In research presented at the 2014 International Symposium on Human Factors and Ergonomics in Health Care in April, authors Preusse, Tracy Mitzner, Cara Fausset, and Wendy Rogers designed a study assessing the usability of two popular Web-based and wearable activity trackers. Older adult participants were asked to track their diet and exercise over two weeks and report on usability issues they experienced, as well as their attitudes toward the technology. The authors also conducted a separate analysis of both trackers to uncover any design issues that could be problematic.
The researchers found a number of usability problems, including low color contrast between icons and the background screen, small fonts, and inconsistent navigation bars across Web sites. Study participants perceived the technology to be inaccurate when tracking step counts and sleep patterns.
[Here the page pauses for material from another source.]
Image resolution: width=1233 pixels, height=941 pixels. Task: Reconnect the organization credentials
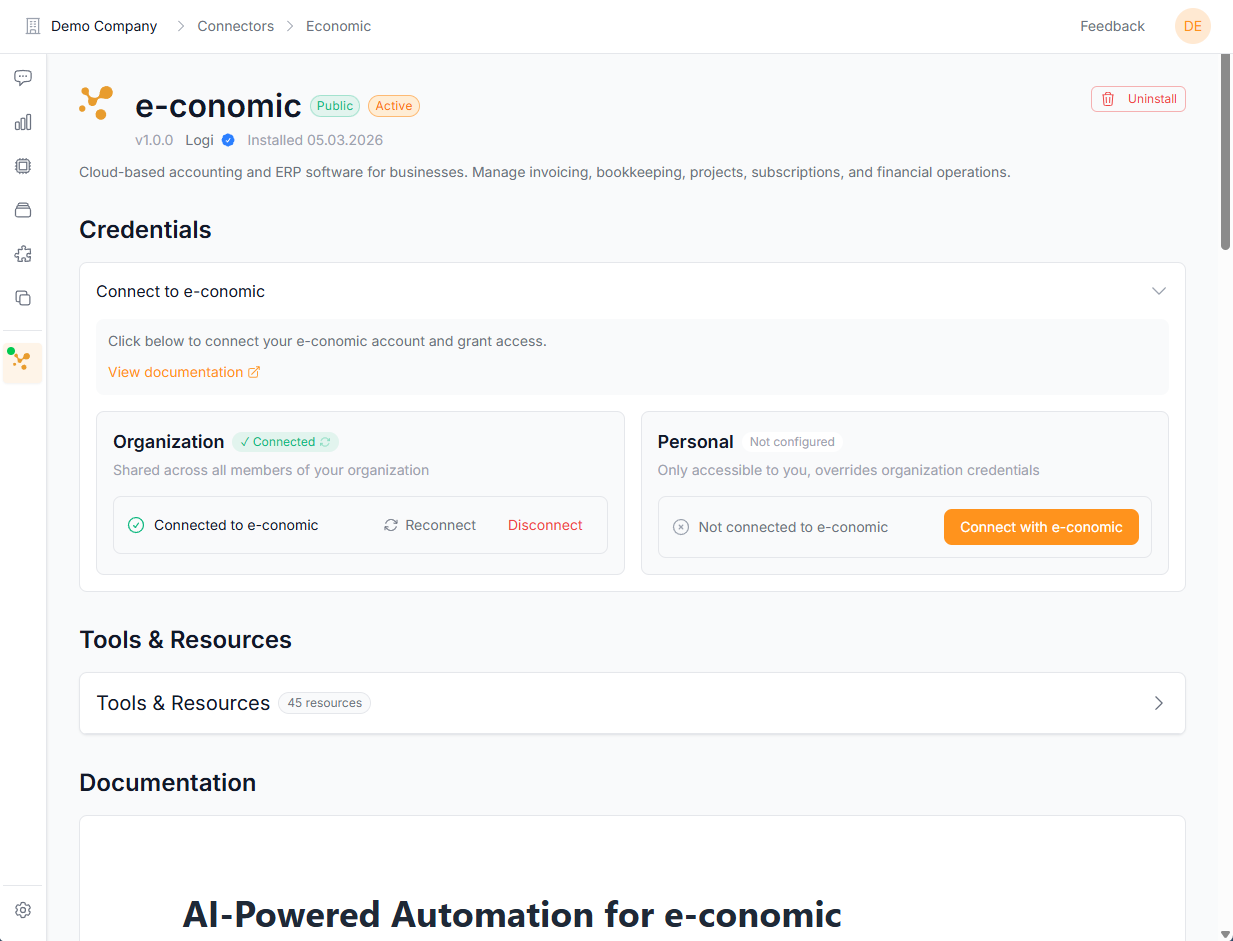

Many of them also reported difficulty remembering to log their information and use the device, which could be mitigated by more prominent reminder options.
“Activity-monitoring technologies can make tracking diet and exercise easier because they gather some data automatically and display trends over time,” said Preusse. “Companies should market their products directly to older adult users so that they understand how the technology can be beneficial in managing their health.”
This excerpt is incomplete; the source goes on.